Citigroup, which gets more revenue from fixed-income trading than any of its other Wall Street businesses, is among big banks waiting on President Donald Trump’s administration to push through tax cuts and lift rules that curb risk-taking. Investors unfazed by Washington’s gridlock in recent months have pushed up the firm’s stock, while the company looks to earn more from units serving corporations and consumers.
“We had revenue increases in many of the products we have been investing in, tightly managed our expenses and again saw loan growth,” Mr Corbat, 57, said Thursday in a statement announcing quarterly results.
Citigroup was the second large US bank to report third-quarter results. JPMorgan Chase posted a higher profit and revenue earlier on Thursday, even as trading declined.

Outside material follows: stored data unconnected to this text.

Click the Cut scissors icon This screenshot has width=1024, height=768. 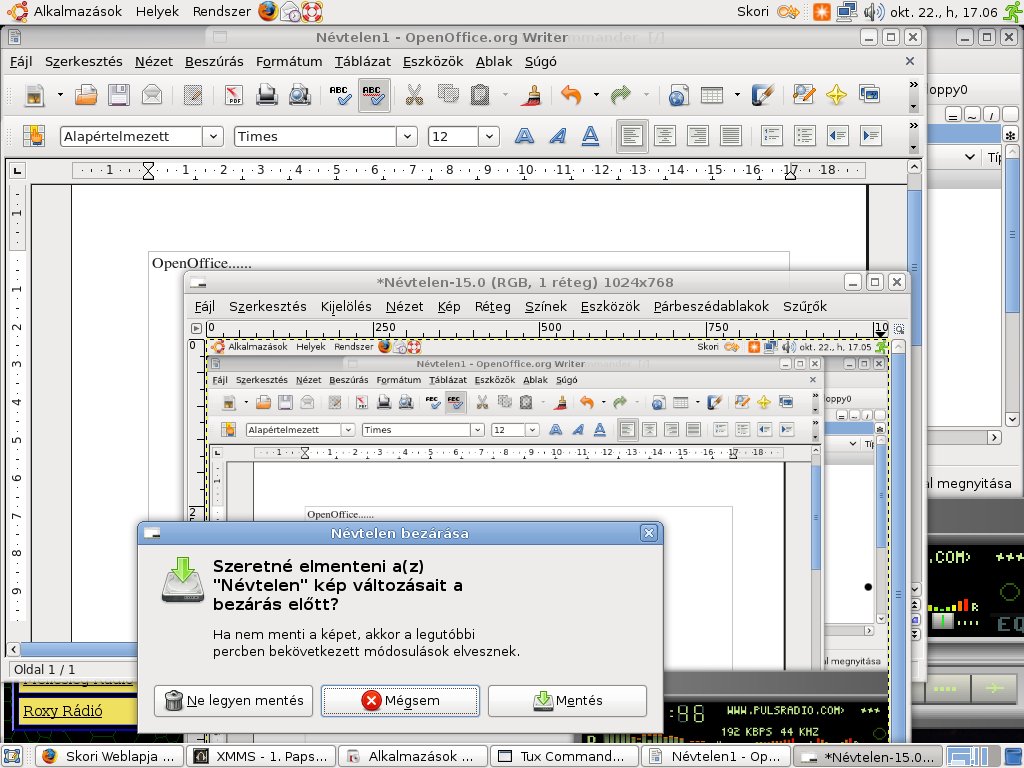413,95
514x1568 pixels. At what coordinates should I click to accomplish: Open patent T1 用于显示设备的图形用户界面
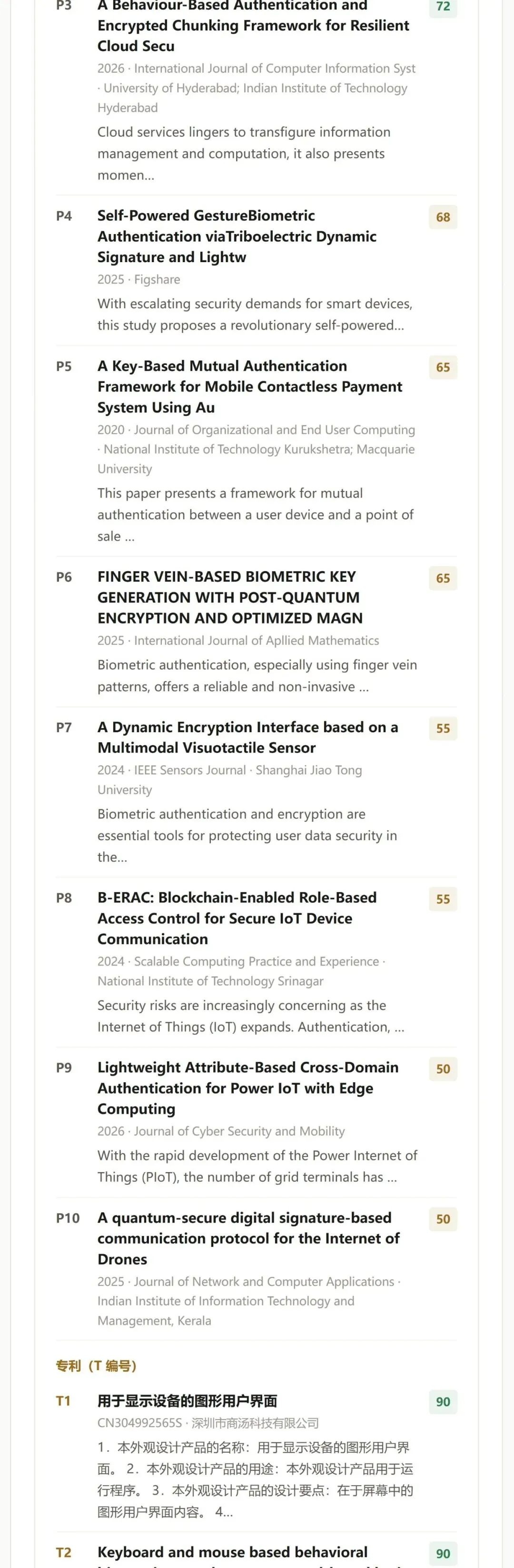click(x=188, y=1401)
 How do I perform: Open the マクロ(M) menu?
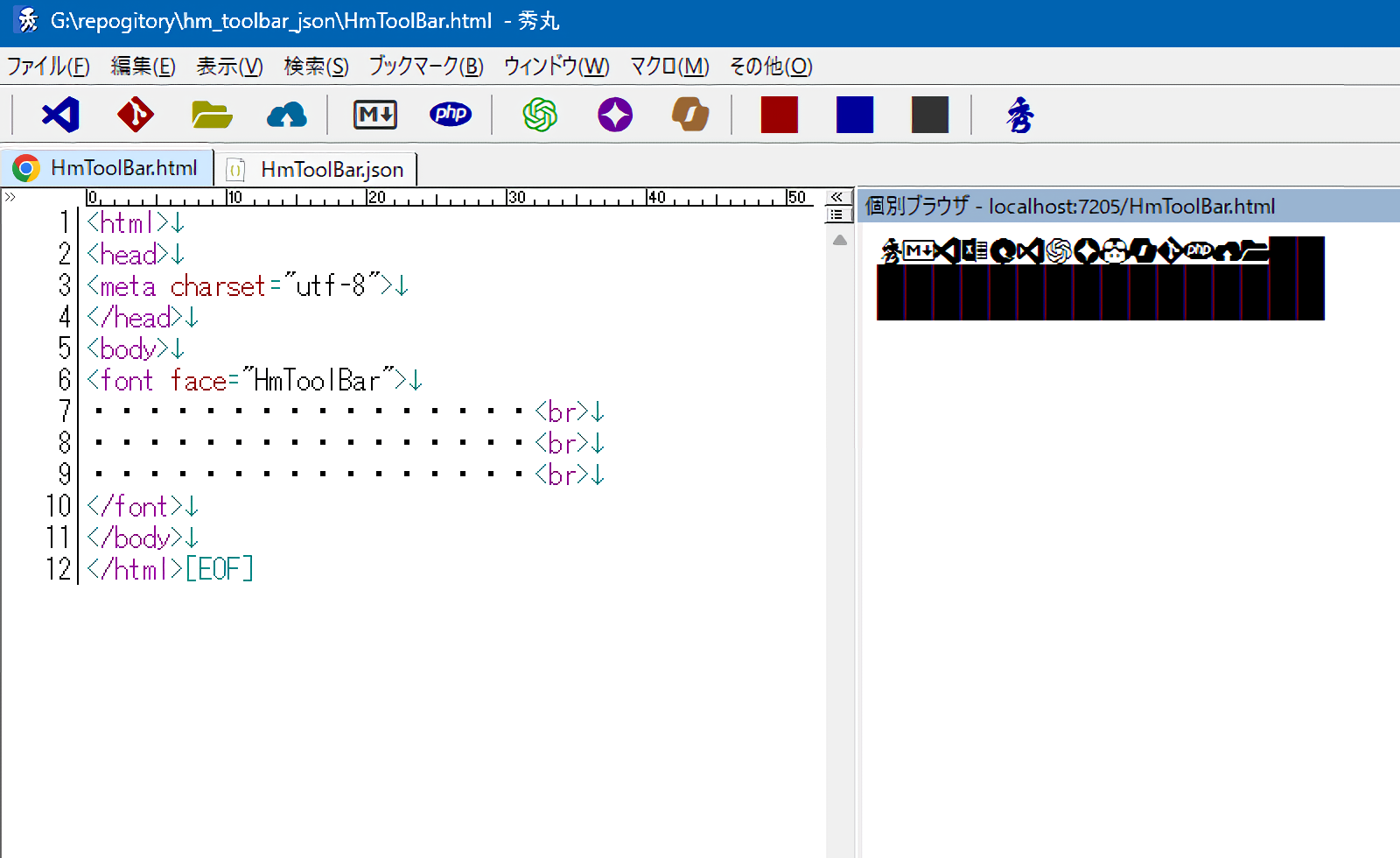669,67
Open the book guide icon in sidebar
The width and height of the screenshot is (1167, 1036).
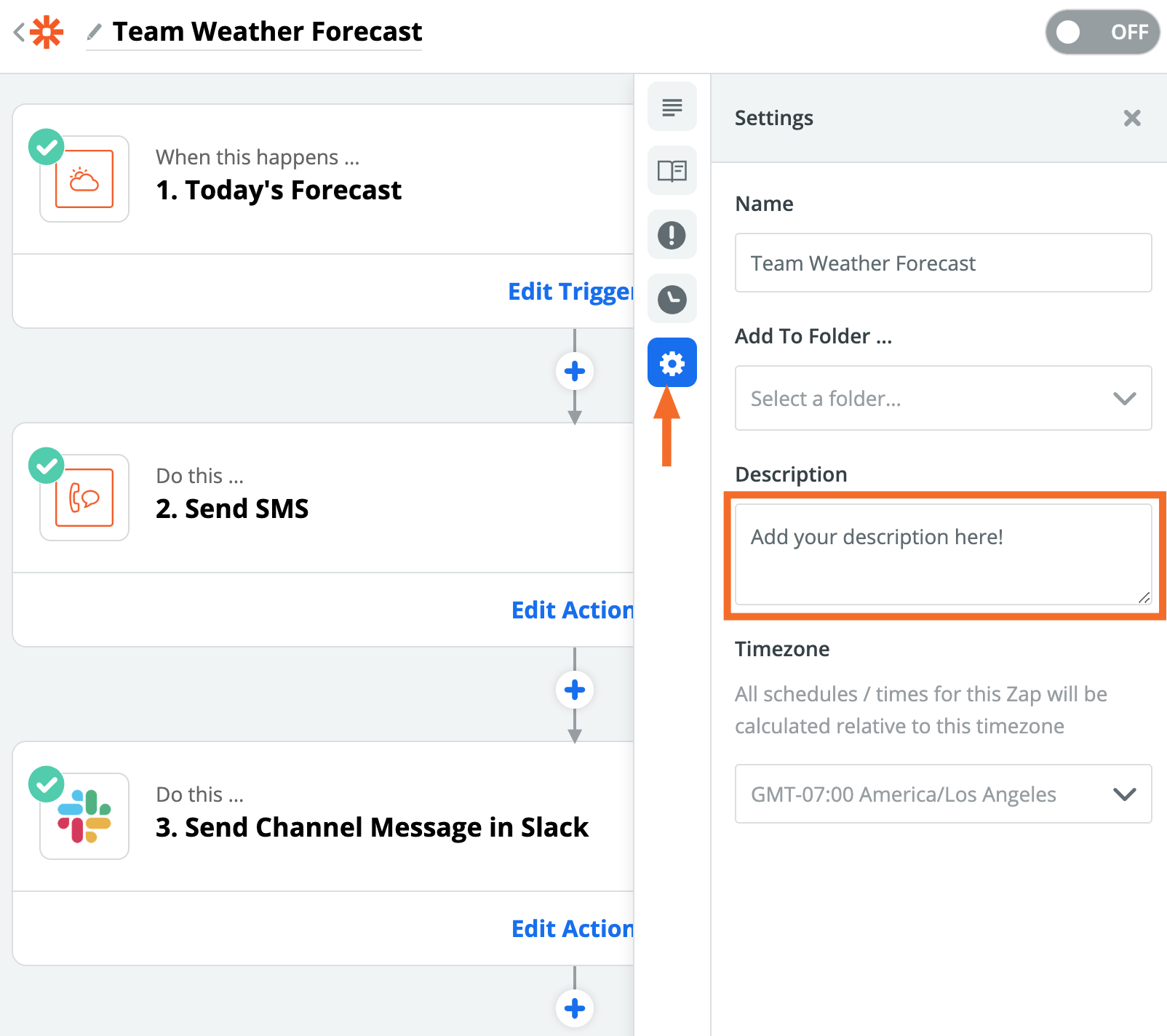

An increase in corporate loans, the highest lending margin in four and a half years and record profit in asset management helped the lender top analysts’ estimates.
Citigroup’s revenue rose 2 per cent to $18.2bn (£13.8bn), exceeding all six analyst estimates compiled by Bloomberg. But the figure was boosted by a $580m pretax gain from selling a fixed-income analytics business that investors were told to expect. Without that, revenue would have declined from a year earlier.
Provisions for credit losses climbed 15 per cent to $2bn, reflecting increased losses within the North America consumer-banking business and a decision to set aside more money to cover future shortfalls.
The bank added $500m to reserves in the cards business, based on its expectations for soured loans and the impact of recent hurricanes.
Operating expenses fell to $10.2bn. That helped the bank achieve a 56 per cent efficiency ratio, beating its own forecast. At an investor conference in mid-September, chief financial officer John Gerspach had projected it would be a “little bit higher” than 58 per cent.
Costs have been a big theme of Mr Corbat’s career. In 2009, then-CEO Vikram Pandit tapped him to run Citi Holdings, a collection of unwanted assets tagged for sale. Mr Corbat’s job was to extract as much revenue as possible by winding down and selling off the pile, while limiting the drag of its expenses on the company’s bottom line.
His performance there gave him exposure to the board, clearing his path to the CEO’s office after a stint running operations in Europe, the Middle East and Africa. Since then, he has further whittled expenses by cutting headcount, underperforming businesses and the company’s real-estate footprint.
By the end of 2016, expenses hit a 13-year low, according to data compiled by Bloomberg. Yet Citigroup then allowed them to tick up in the first half as it spent money to market credit cards and set aside funds to reward traders and investment bankers for improved performance.
Bond traders struggled to deliver in the third quarter. Revenue slumped 16 per cent from the year earlier to $2.88bn, matching the expectations of analysts surveyed by Bloomberg. Their peers in stock trading did better, posting $757m revenue, a 16 per cent increase. That performance outpaced analysts’ estimates by about $120m.
The 11 per cent decline in total trading from a year earlier was better than the 15 per cent drop that Gerspach predicted last month.
Bright spots elsewhere included investment banking, where revenue rose 14 per cent to $1.23bn, exceeding analysts’ $1.12bn estimate. In corporate lending, it increased 14 per cent to $502m .
Altogether, net income rose 8 per cent to $4.13bn, or $1.42 a share. The average estimate of 20 analysts surveyed by Bloomberg was for adjusted per-share earnings of $1.32.
Revenue in the institutional clients group, run by President Jamie Forese, rose 9 per cent to $9.2bn. Its net income increased 15 per cent to $3.05bn. In the global consumer banking unit overseen by Stephen Bird, revenue rose 3 per cent to $8.4bn. Profit slipped 6 per cent to $1.17bn.
In July, Citigroup held its first investor day in nine years. Mr Corbat declared that the bank’s “restructuring is over” and set new financial targets, including annual efficiency savings of $2.5bn within the next three years.
The company bought back 81 million shares in the third quarter, the first purchase under a capital plan approved by the Federal Reserve in late June. With the central bank’s consent, Citigroup doubled its dividend and said it would buy as much as $15.6bn in shares. This quarter’s actions drove its payout ratio to 165 per cent.
For Mr Corbat, returning money to shareholders is a critical piece of his profitability target. For investors, it’s a key element to their thesis. The shares have surged 26 per cent this year, the second-best performance in the 24-company KBW Bank Index.